Click-target data
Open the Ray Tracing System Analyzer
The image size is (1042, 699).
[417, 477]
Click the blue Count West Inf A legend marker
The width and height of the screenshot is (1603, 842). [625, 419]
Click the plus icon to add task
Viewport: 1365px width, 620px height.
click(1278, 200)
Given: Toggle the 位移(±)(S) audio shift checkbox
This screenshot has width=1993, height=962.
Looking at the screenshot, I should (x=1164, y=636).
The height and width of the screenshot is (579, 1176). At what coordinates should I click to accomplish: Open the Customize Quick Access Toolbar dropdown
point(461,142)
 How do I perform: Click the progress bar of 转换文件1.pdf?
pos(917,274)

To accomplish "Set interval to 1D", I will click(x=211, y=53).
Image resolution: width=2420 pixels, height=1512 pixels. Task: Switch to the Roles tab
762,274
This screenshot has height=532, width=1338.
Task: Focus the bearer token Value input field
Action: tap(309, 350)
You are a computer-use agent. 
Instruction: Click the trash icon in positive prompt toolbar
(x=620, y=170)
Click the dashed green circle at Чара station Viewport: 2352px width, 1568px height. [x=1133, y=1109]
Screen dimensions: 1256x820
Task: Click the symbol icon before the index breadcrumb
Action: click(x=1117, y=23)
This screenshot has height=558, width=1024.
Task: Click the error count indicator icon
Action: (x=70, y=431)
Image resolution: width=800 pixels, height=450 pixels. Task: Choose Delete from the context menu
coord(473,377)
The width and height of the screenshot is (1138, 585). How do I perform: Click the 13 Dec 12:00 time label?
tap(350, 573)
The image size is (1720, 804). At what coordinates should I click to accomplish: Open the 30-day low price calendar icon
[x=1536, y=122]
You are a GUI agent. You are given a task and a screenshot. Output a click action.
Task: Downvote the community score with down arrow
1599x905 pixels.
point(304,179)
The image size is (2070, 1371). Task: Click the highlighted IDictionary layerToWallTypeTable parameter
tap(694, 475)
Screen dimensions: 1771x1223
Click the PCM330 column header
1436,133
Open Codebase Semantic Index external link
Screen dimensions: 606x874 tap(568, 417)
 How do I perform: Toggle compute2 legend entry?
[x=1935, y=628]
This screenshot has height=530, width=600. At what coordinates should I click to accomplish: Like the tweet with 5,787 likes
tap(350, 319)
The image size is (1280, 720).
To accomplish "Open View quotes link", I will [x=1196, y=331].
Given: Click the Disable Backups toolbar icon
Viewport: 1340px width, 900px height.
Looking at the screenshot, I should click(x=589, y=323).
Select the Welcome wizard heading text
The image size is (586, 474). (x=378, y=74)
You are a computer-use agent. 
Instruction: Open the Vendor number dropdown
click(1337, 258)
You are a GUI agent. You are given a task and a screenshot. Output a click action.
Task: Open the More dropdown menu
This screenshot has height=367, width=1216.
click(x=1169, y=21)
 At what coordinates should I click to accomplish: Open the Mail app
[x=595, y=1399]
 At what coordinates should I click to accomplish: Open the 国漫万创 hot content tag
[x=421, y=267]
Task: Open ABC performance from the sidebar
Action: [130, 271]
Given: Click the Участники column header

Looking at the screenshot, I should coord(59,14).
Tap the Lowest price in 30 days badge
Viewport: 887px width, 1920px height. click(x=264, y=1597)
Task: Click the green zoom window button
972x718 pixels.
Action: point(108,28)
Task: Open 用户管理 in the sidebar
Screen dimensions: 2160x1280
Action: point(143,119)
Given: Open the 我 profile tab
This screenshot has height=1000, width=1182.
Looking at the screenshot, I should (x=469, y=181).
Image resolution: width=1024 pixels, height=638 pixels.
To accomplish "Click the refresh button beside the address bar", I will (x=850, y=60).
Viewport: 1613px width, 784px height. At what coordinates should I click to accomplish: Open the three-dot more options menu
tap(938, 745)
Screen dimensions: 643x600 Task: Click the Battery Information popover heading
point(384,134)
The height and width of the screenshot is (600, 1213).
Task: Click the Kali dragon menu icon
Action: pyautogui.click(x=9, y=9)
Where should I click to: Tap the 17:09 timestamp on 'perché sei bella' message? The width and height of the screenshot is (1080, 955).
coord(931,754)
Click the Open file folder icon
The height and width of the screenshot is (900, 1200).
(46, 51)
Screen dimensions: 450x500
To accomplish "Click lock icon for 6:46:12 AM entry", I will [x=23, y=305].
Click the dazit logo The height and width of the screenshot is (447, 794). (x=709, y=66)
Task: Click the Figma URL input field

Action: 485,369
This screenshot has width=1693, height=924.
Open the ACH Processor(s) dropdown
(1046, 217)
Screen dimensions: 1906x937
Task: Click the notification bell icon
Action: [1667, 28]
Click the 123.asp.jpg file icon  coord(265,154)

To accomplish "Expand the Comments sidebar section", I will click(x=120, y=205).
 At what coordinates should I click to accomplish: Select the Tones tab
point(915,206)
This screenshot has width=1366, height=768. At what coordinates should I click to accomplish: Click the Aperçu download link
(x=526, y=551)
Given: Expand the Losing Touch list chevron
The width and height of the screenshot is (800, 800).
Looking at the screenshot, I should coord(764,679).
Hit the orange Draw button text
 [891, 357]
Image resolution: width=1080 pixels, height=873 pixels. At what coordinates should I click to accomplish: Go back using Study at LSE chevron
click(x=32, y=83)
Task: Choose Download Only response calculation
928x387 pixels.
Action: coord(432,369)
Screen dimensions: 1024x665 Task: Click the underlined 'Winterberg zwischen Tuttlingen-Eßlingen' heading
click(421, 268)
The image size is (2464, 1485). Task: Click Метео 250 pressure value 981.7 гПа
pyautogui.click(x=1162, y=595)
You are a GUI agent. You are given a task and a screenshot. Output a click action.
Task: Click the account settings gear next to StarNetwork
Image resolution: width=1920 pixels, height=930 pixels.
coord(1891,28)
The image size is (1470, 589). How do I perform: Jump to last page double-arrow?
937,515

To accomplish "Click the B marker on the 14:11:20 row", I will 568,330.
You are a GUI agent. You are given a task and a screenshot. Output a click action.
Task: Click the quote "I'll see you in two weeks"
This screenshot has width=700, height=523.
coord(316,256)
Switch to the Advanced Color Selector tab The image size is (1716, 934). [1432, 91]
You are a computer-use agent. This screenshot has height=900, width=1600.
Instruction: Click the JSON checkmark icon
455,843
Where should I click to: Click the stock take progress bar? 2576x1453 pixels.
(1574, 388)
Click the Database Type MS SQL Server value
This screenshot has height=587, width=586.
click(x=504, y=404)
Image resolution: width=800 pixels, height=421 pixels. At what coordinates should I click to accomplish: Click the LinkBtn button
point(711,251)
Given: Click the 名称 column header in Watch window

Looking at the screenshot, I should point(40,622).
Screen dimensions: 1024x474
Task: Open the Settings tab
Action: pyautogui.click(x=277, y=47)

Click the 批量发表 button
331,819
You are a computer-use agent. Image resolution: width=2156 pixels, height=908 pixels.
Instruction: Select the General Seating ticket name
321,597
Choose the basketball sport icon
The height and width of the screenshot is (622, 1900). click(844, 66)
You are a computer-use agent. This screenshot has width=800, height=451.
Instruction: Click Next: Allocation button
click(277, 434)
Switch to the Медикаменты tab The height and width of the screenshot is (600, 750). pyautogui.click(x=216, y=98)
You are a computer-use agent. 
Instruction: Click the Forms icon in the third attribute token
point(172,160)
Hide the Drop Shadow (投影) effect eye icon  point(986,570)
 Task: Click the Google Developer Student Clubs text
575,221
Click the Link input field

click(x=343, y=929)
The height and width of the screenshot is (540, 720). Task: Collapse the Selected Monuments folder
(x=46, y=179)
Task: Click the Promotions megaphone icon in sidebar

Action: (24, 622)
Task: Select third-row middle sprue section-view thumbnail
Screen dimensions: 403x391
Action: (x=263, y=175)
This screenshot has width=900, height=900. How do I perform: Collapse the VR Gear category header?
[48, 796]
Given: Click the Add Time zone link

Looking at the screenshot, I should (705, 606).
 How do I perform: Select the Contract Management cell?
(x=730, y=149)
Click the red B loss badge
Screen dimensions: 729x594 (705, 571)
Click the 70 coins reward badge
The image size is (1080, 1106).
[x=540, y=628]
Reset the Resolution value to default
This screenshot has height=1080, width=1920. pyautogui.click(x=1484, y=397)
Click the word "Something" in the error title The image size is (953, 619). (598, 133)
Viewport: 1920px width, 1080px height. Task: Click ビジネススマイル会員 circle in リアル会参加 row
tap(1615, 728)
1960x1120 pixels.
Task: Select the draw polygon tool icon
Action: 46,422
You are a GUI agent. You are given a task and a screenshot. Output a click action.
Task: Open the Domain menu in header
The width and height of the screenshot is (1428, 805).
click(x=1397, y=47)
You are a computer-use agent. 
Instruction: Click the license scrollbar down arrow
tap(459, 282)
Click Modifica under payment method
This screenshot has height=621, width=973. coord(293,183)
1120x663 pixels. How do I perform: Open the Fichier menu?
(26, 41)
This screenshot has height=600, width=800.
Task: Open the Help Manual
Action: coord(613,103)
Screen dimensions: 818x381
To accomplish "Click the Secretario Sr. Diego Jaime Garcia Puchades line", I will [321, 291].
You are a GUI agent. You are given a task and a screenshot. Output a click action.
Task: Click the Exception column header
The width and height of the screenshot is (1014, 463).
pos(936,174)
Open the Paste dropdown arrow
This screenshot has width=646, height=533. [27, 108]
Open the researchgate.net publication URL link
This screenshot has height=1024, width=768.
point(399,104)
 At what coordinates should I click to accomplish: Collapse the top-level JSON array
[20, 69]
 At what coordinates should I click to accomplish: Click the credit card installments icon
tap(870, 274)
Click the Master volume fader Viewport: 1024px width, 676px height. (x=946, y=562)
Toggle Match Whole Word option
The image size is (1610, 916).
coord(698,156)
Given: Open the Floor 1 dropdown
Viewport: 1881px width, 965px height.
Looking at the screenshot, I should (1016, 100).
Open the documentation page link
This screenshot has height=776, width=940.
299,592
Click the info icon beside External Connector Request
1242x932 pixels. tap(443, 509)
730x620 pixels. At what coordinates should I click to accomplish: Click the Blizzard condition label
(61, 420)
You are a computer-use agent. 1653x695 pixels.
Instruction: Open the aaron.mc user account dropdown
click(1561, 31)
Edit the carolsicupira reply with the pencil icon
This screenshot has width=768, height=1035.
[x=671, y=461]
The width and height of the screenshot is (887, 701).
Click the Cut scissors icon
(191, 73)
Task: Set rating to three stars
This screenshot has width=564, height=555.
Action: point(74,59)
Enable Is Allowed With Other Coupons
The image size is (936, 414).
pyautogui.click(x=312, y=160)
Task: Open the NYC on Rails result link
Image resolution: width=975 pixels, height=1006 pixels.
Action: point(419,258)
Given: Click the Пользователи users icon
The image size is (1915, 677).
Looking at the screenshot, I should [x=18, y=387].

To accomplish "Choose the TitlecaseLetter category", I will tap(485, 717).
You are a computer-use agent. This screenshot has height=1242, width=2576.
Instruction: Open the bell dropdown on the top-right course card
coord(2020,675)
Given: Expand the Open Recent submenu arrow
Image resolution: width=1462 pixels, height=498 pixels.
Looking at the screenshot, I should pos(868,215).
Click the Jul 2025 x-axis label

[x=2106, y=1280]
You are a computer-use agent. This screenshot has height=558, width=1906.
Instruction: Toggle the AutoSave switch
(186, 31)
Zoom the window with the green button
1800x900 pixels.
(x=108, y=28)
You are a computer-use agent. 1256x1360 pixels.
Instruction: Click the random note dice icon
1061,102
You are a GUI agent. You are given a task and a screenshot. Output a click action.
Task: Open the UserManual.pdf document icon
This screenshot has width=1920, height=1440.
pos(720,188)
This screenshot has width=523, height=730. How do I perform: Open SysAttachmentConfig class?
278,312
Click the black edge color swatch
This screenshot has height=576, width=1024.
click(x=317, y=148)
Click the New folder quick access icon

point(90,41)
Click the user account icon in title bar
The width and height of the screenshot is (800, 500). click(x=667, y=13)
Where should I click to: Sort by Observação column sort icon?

AIM
Rewrite the records from the line with "Task: Set rating to three stars" up to and including the line with "coord(2020,675)", putting "Image dimensions are" in place of "The image size is" and leaving everything else unchanged.

FINAL RESULT
Task: Set rating to three stars
This screenshot has width=564, height=555.
Action: point(74,59)
Enable Is Allowed With Other Coupons
Image dimensions are (936, 414).
pyautogui.click(x=312, y=160)
Task: Open the NYC on Rails result link
Image resolution: width=975 pixels, height=1006 pixels.
Action: point(419,258)
Given: Click the Пользователи users icon
Image dimensions are (1915, 677).
Looking at the screenshot, I should [x=18, y=387].

To accomplish "Choose the TitlecaseLetter category", I will tap(485, 717).
You are a computer-use agent. This screenshot has height=1242, width=2576.
Instruction: Open the bell dropdown on the top-right course card
coord(2020,675)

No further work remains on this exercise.